◆ Exercise aim
The whole listing below should be retyped exactly, without any images.

◆ Data records

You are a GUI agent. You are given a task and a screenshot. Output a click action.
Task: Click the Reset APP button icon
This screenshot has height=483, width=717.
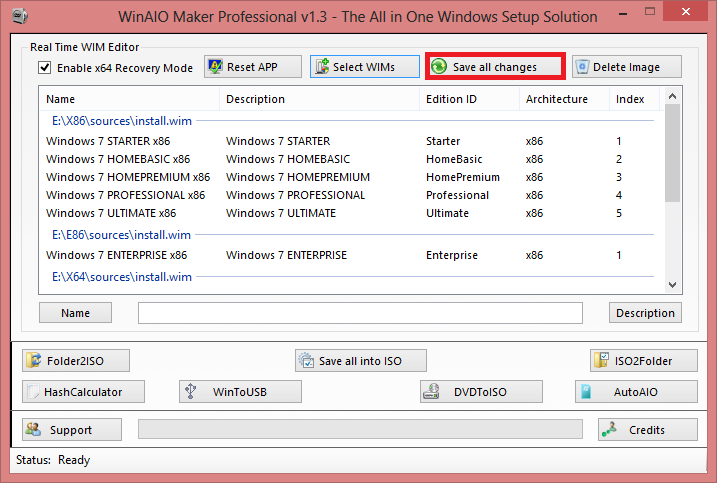coord(215,67)
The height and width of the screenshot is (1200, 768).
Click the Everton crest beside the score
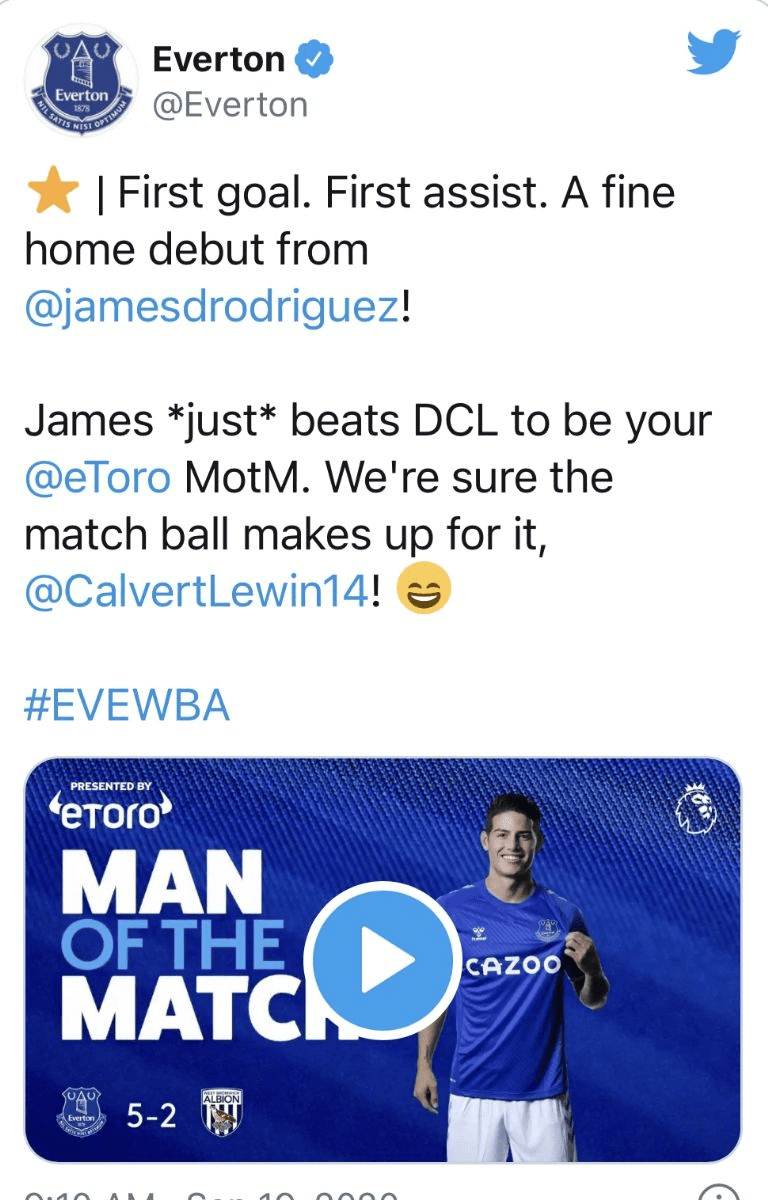(82, 1112)
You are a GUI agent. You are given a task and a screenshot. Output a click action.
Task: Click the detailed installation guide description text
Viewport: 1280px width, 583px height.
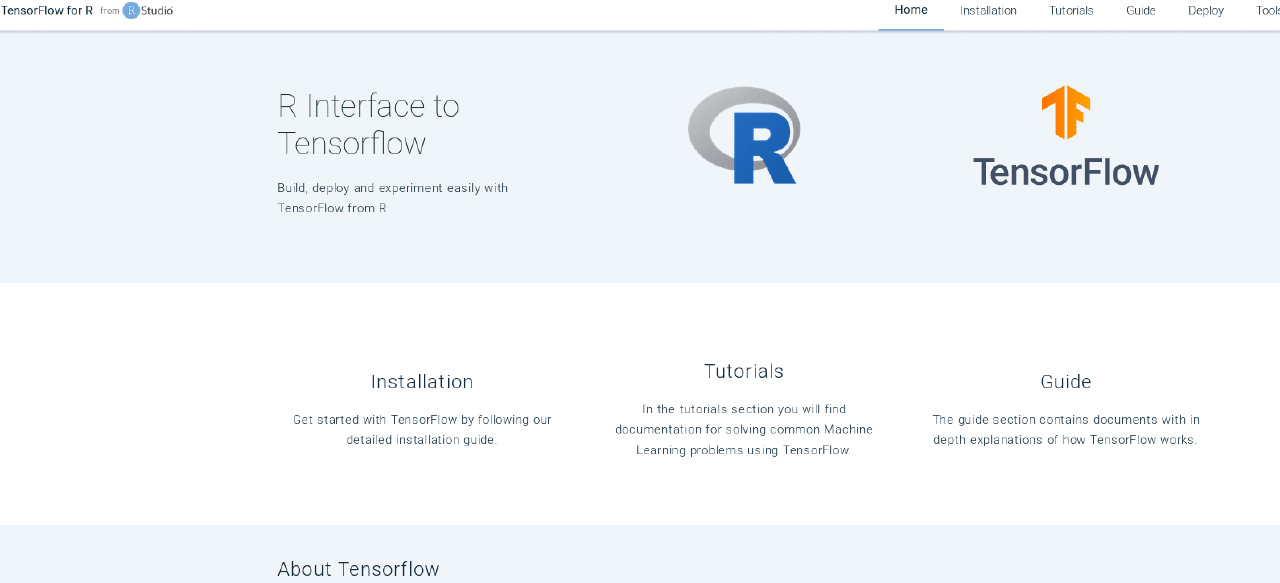tap(421, 429)
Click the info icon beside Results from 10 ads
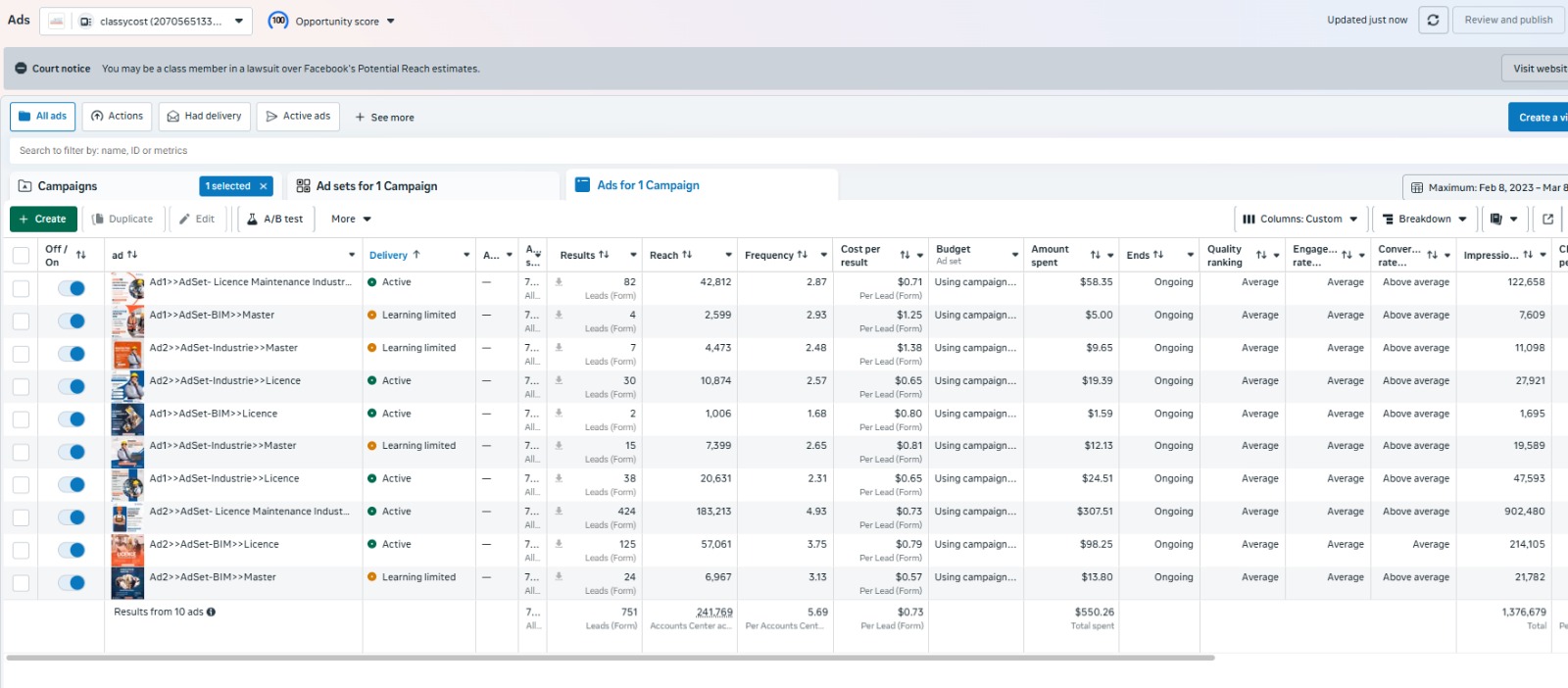Viewport: 1568px width, 688px height. (x=211, y=613)
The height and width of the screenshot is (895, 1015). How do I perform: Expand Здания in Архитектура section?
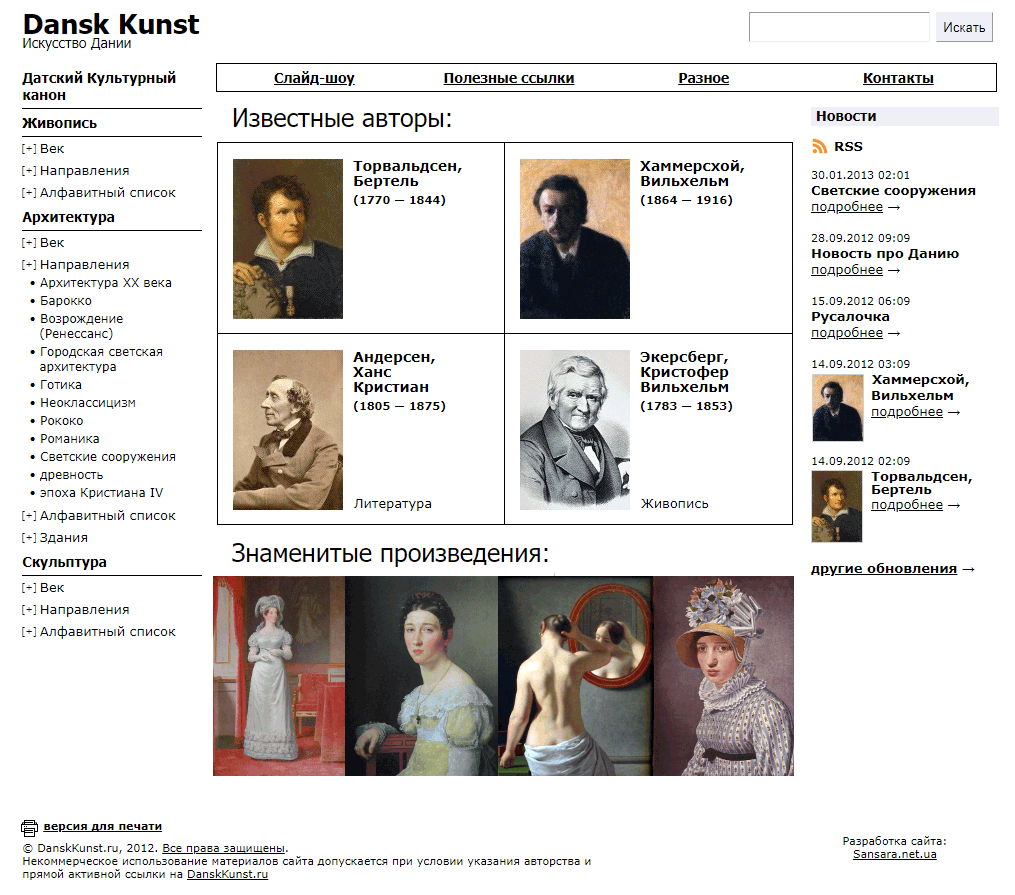[29, 538]
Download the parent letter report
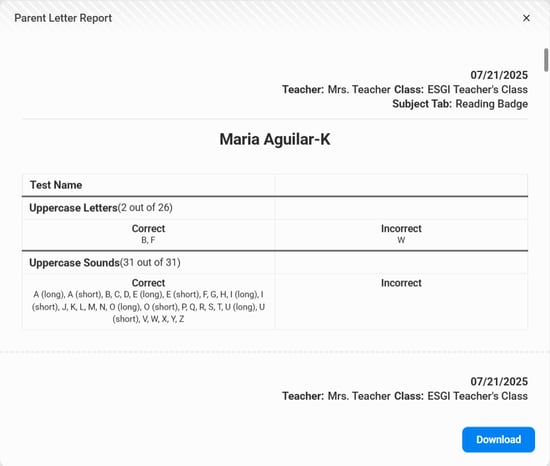The height and width of the screenshot is (466, 550). (498, 439)
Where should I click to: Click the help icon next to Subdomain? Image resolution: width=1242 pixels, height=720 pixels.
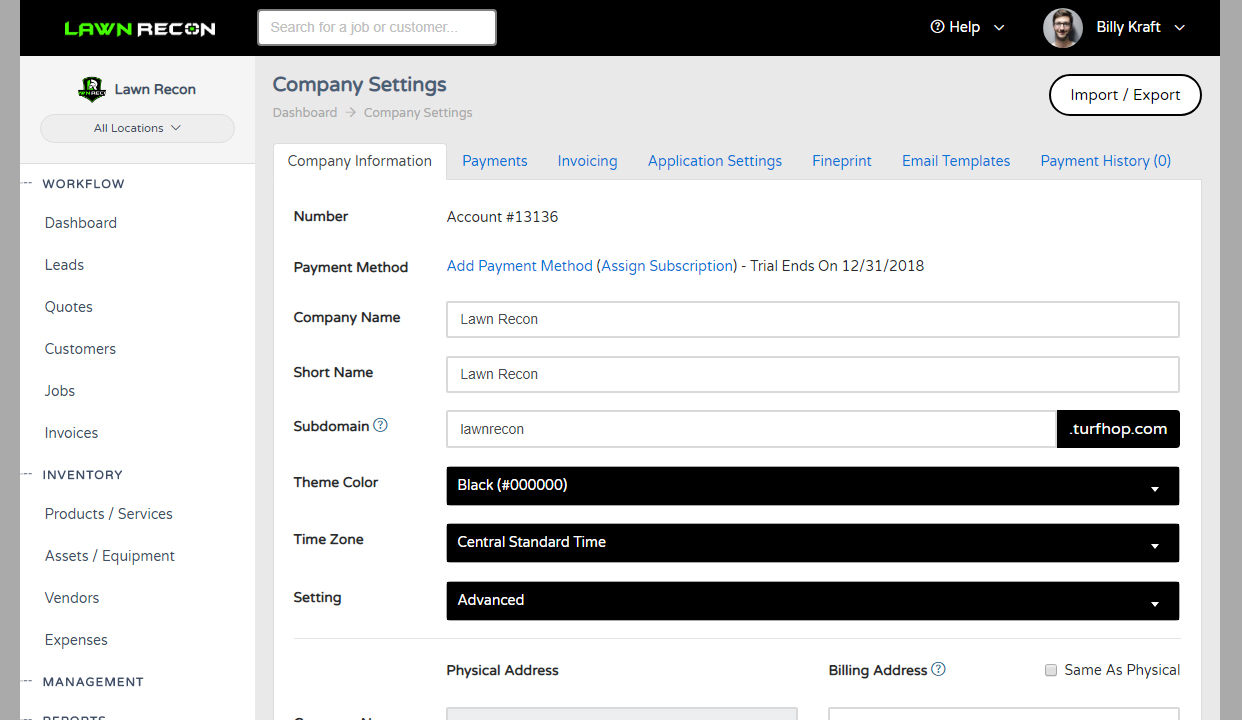tap(380, 424)
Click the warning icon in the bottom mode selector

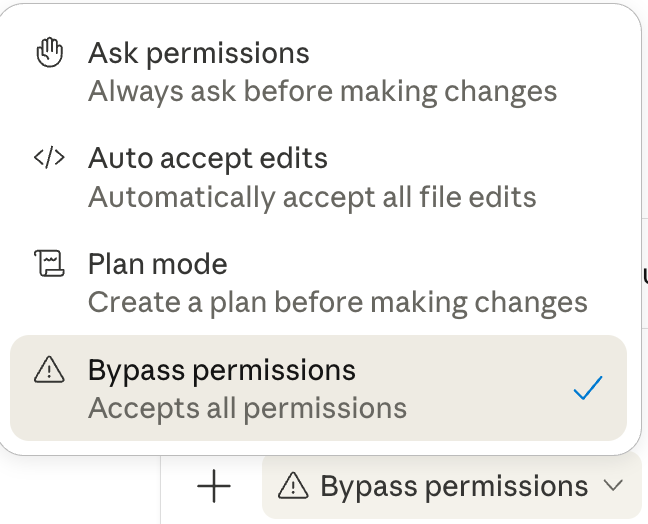tap(292, 487)
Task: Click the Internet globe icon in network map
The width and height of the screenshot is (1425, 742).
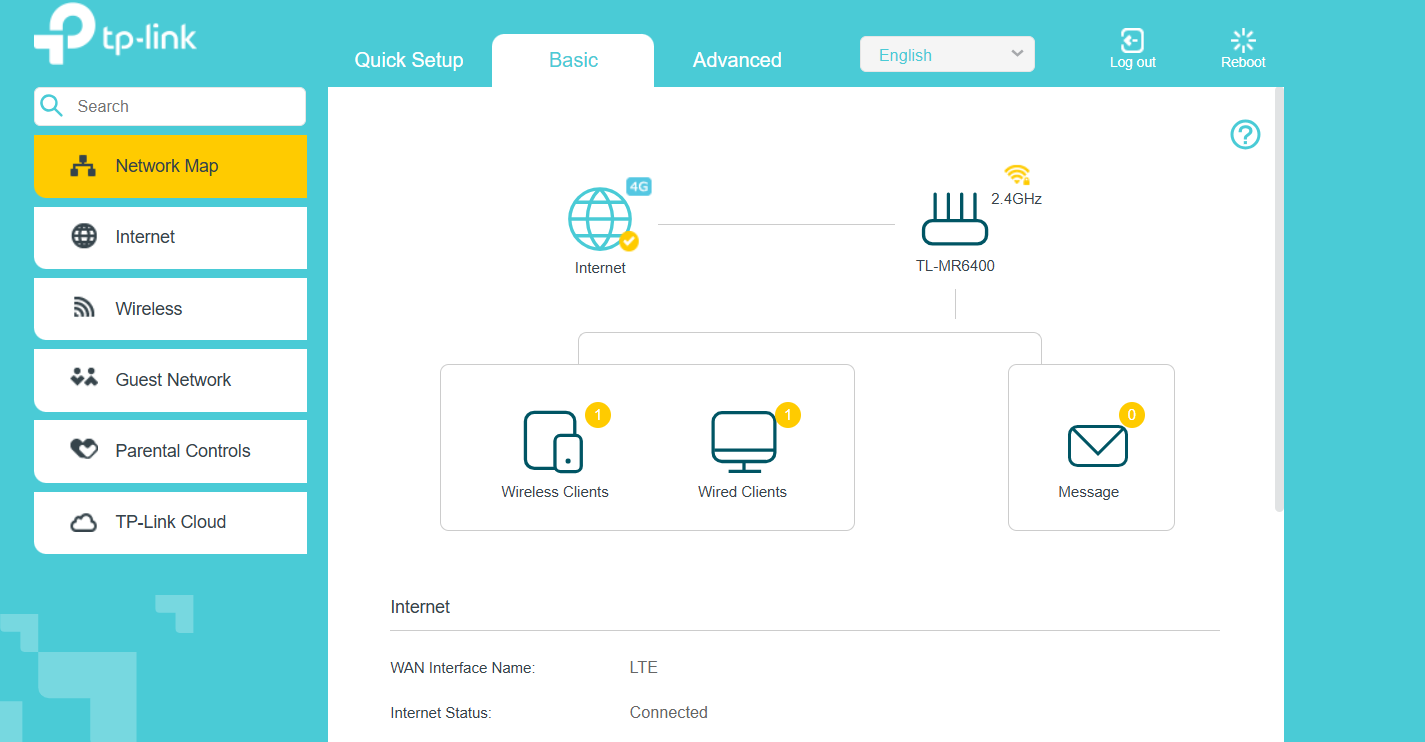Action: [x=600, y=219]
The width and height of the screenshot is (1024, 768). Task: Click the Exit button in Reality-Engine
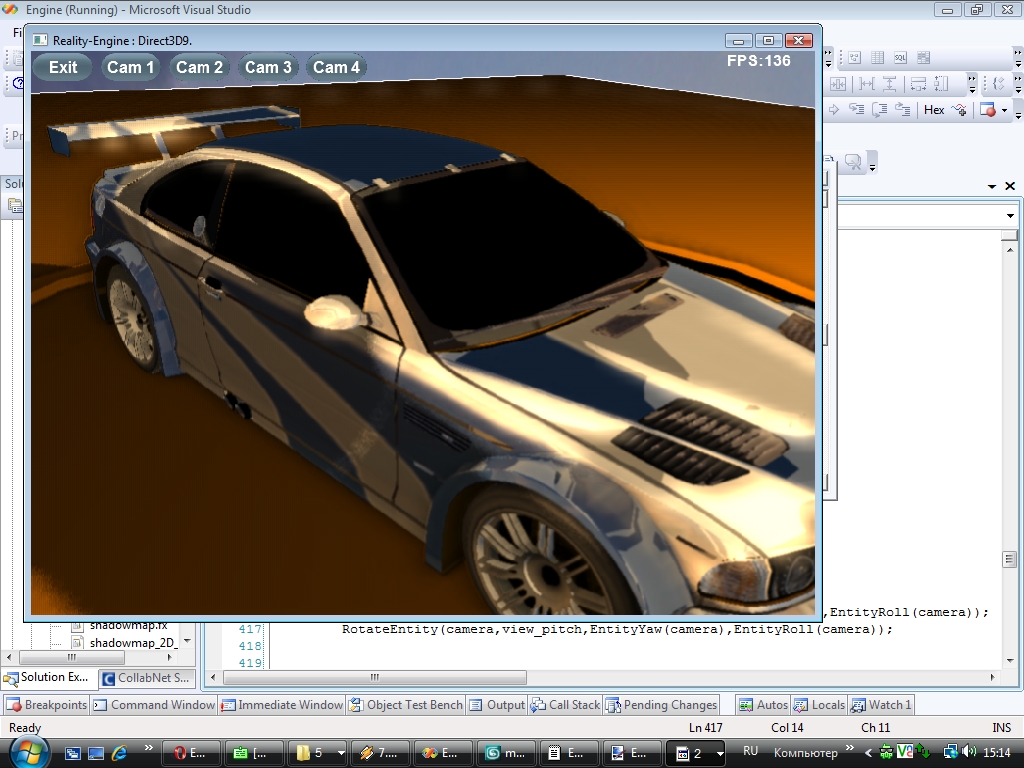pos(62,67)

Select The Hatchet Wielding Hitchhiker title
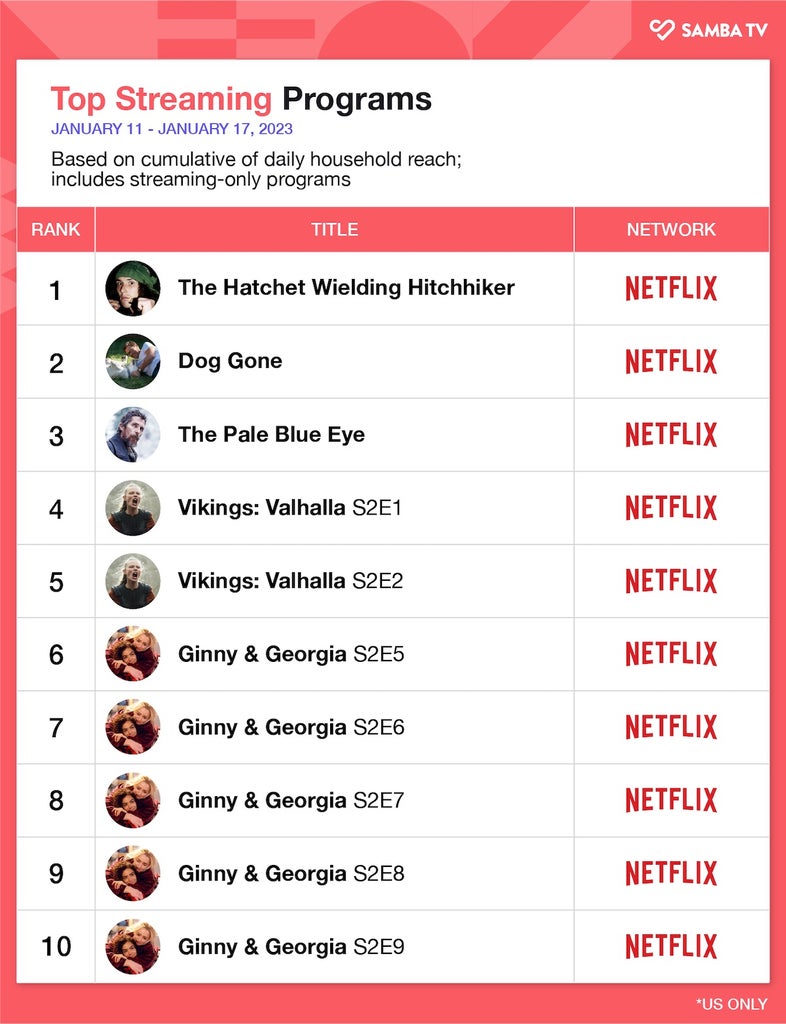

◆ Answer box
You are a GUI agent. You are given a task and a screenshot. Output a click action.
Task: Click the Reset APP button icon
This screenshot has height=483, width=717.
coord(215,67)
The height and width of the screenshot is (1200, 768).
Click the Everton crest beside the score
(82, 1112)
You are a GUI agent. You are given a task and a screenshot. Output a click action.
Task: Click the detailed installation guide description text
Viewport: 1280px width, 583px height.
tap(421, 429)
Click the info icon beside Results from 10 ads
Viewport: 1568px width, 688px height. (x=211, y=613)
The height and width of the screenshot is (895, 1015). How do I perform: Expand Здания in Архитектура section?
[29, 538]
Download the parent letter report
The height and width of the screenshot is (466, 550). (498, 439)
Where should I click to: Click the help icon next to Subdomain? Image resolution: width=1242 pixels, height=720 pixels.
tap(380, 424)
Click the warning icon in the bottom mode selector

tap(292, 487)
Task: Click the Internet globe icon in network map
The width and height of the screenshot is (1425, 742).
Action: [x=600, y=219]
The width and height of the screenshot is (1024, 768). Task: Click the Exit button in Reality-Engine
pos(62,67)

Select The Hatchet Wielding Hitchhiker title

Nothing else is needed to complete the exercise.